L’autonomie politique de Bukunzi est bien illustrée par le rôle rituel de ce royaume dans le code dynastique rwandais. Deux cérémonies importantes comprennent une guerre rituelle au cours de laquelle la cour royale rwandaise attaque symboliquement Bukunzi de bovins, de chèvres, de moutons, d’ustensiles ménagers et de produits de luxe. Busoozo, bien que non officiellement reconnu de la même manière, avait à peu près le même statut. Les umwami de chaque royaume donnèrent une reconnaissance symbolique au roi du Rwanda, mais les autorités centrales du Rwanda ne pénétraient pas dans les structures administratives locales de ces deux régions jusqu’à la fin de la période coloniale européenne.

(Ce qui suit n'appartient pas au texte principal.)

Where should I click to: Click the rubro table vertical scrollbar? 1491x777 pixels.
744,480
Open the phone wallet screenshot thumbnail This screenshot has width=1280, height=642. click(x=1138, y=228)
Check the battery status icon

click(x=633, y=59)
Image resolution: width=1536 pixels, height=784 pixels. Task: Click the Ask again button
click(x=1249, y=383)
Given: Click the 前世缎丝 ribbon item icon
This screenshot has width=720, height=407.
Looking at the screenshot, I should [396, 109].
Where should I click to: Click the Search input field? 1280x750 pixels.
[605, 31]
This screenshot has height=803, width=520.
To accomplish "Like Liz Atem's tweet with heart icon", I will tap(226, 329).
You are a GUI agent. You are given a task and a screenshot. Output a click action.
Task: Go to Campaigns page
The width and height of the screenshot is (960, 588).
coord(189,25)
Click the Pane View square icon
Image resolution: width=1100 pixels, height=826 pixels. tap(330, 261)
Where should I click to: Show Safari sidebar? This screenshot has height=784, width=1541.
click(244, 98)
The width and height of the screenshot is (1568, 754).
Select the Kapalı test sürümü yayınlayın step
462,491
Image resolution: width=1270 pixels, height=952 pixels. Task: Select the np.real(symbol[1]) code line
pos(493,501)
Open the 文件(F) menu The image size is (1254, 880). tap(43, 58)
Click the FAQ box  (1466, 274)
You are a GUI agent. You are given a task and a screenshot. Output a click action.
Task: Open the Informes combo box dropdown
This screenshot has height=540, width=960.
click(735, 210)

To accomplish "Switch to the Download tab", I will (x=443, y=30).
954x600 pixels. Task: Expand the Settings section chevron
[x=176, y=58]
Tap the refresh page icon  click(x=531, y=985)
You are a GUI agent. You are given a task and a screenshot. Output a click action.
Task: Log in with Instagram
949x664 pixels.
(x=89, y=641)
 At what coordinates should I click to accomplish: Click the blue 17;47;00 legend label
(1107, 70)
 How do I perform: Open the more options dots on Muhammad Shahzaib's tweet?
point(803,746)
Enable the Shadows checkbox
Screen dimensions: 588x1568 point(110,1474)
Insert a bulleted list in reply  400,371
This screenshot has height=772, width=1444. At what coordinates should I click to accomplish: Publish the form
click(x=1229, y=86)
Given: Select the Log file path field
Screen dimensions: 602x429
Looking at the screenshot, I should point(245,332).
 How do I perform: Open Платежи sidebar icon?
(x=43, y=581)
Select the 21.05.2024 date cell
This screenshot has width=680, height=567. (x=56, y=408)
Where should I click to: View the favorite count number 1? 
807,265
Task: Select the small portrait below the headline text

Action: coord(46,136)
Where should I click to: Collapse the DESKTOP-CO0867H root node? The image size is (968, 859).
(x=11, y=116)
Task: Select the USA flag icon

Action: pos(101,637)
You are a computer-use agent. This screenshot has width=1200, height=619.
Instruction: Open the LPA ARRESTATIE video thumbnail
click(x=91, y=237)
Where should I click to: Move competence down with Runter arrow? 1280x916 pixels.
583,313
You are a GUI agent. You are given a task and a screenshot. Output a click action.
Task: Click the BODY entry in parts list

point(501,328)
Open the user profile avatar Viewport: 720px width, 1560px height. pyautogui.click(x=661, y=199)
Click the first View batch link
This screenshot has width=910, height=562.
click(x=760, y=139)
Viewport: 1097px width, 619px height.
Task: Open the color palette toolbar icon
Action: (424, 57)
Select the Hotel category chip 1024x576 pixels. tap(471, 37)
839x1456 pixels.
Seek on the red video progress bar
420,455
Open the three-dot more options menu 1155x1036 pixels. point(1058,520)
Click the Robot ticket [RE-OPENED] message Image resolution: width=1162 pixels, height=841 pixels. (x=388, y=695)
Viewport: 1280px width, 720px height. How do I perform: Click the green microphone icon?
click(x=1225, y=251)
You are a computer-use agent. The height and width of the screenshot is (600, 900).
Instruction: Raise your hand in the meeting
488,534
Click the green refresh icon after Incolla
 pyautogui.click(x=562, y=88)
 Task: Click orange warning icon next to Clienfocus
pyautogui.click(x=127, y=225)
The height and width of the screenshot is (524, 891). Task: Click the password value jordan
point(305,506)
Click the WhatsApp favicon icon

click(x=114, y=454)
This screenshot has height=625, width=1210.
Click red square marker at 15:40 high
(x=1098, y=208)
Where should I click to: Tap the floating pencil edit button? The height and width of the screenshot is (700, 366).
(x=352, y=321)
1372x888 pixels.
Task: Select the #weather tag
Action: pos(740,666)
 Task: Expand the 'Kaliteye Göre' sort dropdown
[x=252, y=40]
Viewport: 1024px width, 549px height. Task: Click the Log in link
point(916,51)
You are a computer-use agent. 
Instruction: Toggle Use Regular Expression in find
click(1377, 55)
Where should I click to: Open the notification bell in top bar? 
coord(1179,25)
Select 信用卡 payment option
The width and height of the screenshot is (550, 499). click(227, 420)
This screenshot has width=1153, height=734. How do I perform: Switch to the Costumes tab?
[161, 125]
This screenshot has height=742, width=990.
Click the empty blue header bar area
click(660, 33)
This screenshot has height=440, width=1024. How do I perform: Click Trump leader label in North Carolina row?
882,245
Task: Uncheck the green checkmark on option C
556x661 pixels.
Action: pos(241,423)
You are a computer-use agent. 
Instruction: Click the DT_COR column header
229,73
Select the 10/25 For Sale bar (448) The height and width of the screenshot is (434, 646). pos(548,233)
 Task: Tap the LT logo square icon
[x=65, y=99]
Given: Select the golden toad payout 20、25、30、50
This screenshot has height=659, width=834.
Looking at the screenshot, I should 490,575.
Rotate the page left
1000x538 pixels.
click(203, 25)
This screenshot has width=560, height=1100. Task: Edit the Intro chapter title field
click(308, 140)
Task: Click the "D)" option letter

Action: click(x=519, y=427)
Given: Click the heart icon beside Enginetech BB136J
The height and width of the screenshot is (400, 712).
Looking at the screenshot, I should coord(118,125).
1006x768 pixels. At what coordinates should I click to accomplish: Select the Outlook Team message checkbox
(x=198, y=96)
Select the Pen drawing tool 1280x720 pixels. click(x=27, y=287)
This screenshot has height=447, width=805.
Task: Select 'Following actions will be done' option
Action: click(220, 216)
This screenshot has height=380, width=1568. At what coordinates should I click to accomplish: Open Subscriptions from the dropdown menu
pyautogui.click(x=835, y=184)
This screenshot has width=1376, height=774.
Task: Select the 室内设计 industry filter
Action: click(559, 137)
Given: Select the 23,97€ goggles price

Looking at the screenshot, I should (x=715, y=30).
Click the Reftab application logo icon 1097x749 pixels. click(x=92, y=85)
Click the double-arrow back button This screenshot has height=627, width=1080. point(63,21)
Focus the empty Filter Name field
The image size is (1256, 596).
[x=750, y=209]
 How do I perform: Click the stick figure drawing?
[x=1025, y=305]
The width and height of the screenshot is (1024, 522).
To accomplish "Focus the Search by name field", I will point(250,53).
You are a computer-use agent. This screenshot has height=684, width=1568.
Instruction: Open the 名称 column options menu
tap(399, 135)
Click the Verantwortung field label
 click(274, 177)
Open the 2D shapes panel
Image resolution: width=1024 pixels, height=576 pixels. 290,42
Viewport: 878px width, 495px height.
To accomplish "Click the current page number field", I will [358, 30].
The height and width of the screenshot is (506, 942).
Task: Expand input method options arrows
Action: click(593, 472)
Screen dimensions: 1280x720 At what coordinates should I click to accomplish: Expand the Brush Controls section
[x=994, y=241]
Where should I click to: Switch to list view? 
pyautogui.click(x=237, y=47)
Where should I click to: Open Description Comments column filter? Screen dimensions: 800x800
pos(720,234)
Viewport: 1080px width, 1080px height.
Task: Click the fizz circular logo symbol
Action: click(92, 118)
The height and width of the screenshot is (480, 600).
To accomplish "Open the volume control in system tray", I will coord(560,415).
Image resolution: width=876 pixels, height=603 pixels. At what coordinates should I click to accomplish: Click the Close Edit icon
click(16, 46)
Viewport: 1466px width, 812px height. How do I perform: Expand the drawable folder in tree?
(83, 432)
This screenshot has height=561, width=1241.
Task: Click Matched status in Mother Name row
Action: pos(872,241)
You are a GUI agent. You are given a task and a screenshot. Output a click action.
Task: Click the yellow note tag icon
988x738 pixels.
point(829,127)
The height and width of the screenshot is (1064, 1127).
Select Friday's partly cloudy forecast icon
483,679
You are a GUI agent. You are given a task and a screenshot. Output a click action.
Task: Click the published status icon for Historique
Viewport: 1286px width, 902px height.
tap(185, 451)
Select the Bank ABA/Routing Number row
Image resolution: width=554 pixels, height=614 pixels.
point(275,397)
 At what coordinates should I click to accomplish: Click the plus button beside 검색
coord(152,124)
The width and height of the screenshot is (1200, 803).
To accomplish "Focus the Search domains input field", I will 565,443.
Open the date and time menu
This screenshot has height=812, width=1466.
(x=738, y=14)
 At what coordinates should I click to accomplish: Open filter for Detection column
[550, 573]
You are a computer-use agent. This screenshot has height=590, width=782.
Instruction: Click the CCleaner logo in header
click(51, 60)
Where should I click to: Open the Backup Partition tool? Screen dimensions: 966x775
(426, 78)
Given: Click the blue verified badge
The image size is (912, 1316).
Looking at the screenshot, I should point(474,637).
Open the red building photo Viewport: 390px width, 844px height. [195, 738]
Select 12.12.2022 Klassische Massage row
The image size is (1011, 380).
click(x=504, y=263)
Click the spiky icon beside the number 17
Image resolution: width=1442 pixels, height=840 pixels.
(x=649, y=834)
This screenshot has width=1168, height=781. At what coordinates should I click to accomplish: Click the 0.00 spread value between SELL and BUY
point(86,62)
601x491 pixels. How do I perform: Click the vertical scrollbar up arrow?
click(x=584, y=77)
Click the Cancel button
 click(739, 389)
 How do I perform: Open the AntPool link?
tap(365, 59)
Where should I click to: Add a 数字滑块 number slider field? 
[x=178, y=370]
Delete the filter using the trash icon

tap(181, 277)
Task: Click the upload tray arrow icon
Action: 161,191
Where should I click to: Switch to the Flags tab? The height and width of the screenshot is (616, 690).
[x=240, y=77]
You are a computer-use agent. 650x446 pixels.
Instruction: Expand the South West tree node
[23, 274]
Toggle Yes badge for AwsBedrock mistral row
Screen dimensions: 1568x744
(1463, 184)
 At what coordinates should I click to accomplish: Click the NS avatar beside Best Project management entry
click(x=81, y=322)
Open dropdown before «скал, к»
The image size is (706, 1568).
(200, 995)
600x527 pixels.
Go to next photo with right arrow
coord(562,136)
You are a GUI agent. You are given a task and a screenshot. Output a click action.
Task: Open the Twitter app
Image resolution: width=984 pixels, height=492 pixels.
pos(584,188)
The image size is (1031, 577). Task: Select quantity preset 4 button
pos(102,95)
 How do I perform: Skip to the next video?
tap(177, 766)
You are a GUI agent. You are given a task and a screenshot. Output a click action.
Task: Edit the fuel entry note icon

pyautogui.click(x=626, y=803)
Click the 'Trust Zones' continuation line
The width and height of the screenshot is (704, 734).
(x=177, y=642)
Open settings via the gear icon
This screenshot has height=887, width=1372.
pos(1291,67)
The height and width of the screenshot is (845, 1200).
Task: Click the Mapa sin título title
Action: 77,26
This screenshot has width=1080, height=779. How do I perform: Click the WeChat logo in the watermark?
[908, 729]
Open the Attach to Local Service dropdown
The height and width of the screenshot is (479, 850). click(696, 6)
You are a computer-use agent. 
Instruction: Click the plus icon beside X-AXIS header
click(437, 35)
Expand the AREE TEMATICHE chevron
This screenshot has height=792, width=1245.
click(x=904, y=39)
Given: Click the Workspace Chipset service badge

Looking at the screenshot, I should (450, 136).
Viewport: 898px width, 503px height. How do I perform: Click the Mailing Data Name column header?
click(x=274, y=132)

Le règne de Rwabugiri marque un tournant important dans l’histoire du royaume rwandais. Organisateur dynamique et homme politique ambitieux, Rwabugiri s’est efforcé de briser les contraintes traditionnelles et de renforcer les prérogatives du trône. Ses politiques internes reflétaient deux objectifs complémentaires: la décentralisation du pouvoir et l’extension des structures politiques centrales aux régions périphériques du royaume. En politique étrangère, Rwabugiri a mené une série d’expéditions militaires contre les pays limitrophes du Rwanda. Il a créé de nouveaux régiments de l’armée pour lutter contre ces guerres, mobilisant la population et obtenant des bureaux supplémentaires à distribuer. Les expéditions à l’étranger ont également servi à récompenser les adeptes par la distribution de butin.

Pour saper le pouvoir héréditaire détenu par les anciennes familles du royaume, Rwabugiri a limogé les responsables en place et nommé des hommes directement à sa charge. Il a créé de nouveaux postes administratifs et utilisé des transferts ou des révocations fréquents pour s’assurer qu’aucun chef ne pourrait devenir assez puissant pour s’opposer au roi. Les enjeux étaient élevés. les postes officiels étaient bien récompensés mais risqués, car la peine encourue pour avoir perdu la faveur royale était souvent la mort.

Les chefs dépendant de la cour royale ont assumé le pouvoir dans des régions auparavant relativement autonomes. Dans la mesure où l’un des rôles principaux de ces chefs était de collecter des prestations (dont une partie a été transmise à la cour), les ressources matérielles disponibles pour la monarchie ont considérablement augmenté.

Les efforts déployés pour étendre les structures administratives du centre du Rwanda aux régions périphériques du royaume ont ainsi permis de mieux atteindre les objectifs de centralisation de Rwabugiri tout en renforçant son prestige.

Historiquement au Rwanda, le développement de l’administration centrale a été marqué par l’appropriation du contrôle de la population, du bétail et des terres par les autorités politiques. Une brève étude de ces amendes de contrôle illustrera le chevauchement des caractéristiques des différentes juridictions dans le Kinyaga précolonial et servira de base pour évaluer l’ampleur des changements ultérieurs.